Brano da leggere -
+ + +

Ebbene, la cosa più sorprendente,
in tutta questa problematica, è paragonare questi supposti elementi base della
famiglia e della religione con quanto raccontano i vangeli che diverse volte
fanno riferimento tanto alla famiglia quanto alla religione. Sappiamo, infatti,
che Gesù, sia per quanto si riferisce alla famiglia sia per quanto riguarda la
religione, ha assunto pubblicamente e
senza ambiguità un atteggiamento sommamente critico. Mi spiego.
Per quanto riguarda
la religione, i vangeli ci informano degli scontri e dei conflitti costanti e
crescenti avuti da Gesù con i dirigenti religiosi e i loro rituali. A questo si
riferiscono gli scontri con gli scribi e i farisei, con i sommi sacerdoti e gli
anziani, persino con lo stesso tempio di Gerusalemme.
Fino a giungere
all’arresto da parte delle autorità religiose, al processo, alla condanna e
all'esecuzione violenta nel tormento dei crocifissi, i lestái (Mc 15,27: Mt 27,38), vale a dire, non semplici ladroni, ma
i ribelli politici, come spiega Flavio Giuseppe (H. W. Kuhn: TRE vol. 19,717).
Gesù è
stato l'uomo più profondamente religioso che possiamo immaginare. Ma la
religione di Gesù è stata spostata dal modello stabilito: la sua religione
(come il Dio che rappresentava) non è stata centrata nel “sacro”, ma nell'
“umano”.

+ + +

Dati forniti -
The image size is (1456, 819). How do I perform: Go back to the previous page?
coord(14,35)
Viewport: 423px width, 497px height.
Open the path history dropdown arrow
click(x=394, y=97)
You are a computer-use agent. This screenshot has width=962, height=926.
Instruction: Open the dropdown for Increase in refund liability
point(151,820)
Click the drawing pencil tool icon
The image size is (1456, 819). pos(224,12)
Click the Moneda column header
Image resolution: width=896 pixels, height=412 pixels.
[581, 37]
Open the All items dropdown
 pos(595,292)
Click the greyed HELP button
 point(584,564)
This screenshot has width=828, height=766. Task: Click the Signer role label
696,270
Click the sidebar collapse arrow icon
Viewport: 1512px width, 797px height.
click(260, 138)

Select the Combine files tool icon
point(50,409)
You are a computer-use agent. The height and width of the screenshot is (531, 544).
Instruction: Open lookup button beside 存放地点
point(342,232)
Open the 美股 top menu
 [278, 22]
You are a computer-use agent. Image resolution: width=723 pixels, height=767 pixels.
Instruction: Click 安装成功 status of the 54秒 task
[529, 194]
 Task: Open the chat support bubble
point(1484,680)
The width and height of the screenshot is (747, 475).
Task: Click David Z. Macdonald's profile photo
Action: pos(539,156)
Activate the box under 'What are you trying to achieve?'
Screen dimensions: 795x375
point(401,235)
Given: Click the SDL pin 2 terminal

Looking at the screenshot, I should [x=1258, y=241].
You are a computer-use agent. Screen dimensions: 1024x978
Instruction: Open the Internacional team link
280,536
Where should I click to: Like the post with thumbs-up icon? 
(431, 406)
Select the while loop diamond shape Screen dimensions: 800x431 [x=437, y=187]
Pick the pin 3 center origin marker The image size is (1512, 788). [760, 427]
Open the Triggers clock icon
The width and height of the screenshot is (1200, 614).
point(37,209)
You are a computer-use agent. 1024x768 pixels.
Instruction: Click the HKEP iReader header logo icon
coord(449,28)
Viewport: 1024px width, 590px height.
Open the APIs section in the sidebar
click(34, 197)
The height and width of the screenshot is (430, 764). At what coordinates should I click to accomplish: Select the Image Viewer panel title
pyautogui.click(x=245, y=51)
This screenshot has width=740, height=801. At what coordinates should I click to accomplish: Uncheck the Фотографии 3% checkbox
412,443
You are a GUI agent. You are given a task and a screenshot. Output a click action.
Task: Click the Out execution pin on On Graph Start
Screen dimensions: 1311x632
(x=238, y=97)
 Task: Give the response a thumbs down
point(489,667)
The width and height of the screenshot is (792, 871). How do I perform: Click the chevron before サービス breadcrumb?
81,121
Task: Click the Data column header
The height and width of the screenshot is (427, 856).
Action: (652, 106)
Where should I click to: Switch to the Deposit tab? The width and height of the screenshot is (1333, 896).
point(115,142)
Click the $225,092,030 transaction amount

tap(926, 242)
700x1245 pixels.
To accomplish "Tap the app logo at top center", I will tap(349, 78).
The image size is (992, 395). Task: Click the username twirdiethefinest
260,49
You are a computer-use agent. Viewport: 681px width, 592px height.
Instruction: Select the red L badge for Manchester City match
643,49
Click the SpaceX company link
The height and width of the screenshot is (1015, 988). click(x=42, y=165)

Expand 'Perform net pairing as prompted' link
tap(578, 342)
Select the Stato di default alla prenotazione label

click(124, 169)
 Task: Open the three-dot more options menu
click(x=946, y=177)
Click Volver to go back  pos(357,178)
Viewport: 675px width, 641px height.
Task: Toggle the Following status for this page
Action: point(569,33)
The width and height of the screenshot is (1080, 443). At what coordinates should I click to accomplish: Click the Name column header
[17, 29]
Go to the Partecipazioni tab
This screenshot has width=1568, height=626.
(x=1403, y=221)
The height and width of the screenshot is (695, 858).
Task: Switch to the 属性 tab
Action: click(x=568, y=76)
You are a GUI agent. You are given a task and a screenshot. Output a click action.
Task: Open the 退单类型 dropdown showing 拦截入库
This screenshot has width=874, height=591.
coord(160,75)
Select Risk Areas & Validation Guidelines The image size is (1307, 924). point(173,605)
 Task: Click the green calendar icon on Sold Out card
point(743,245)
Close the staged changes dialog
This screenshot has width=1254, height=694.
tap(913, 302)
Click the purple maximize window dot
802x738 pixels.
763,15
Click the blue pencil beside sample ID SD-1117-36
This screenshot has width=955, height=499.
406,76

+ + +

Compiti da svolgere -
a - Secondo il brano, su che cosa era centrata la religione di Gesù invece che sul "sacro"?
b - Trascrivi, per favore, la parte del brano che comincia con "Ebbene, la cosa" e termina con "tempio di Gerusalemme.".

Risultati per compito -
a - Sull'"umano".

b -
Ebbene, la cosa più sorprendente,
in tutta questa problematica, è paragonare questi supposti elementi base della
famiglia e della religione con quanto raccontano i vangeli che diverse volte
fanno riferimento tanto alla famiglia quanto alla religione. Sappiamo, infatti,
che Gesù, sia per quanto si riferisce alla famiglia sia per quanto riguarda la
religione, ha assunto pubblicamente e
senza ambiguità un atteggiamento sommamente critico. Mi spiego.
Per quanto riguarda
la religione, i vangeli ci informano degli scontri e dei conflitti costanti e
crescenti avuti da Gesù con i dirigenti religiosi e i loro rituali. A questo si
riferiscono gli scontri con gli scribi e i farisei, con i sommi sacerdoti e gli
anziani, persino con lo stesso tempio di Gerusalemme.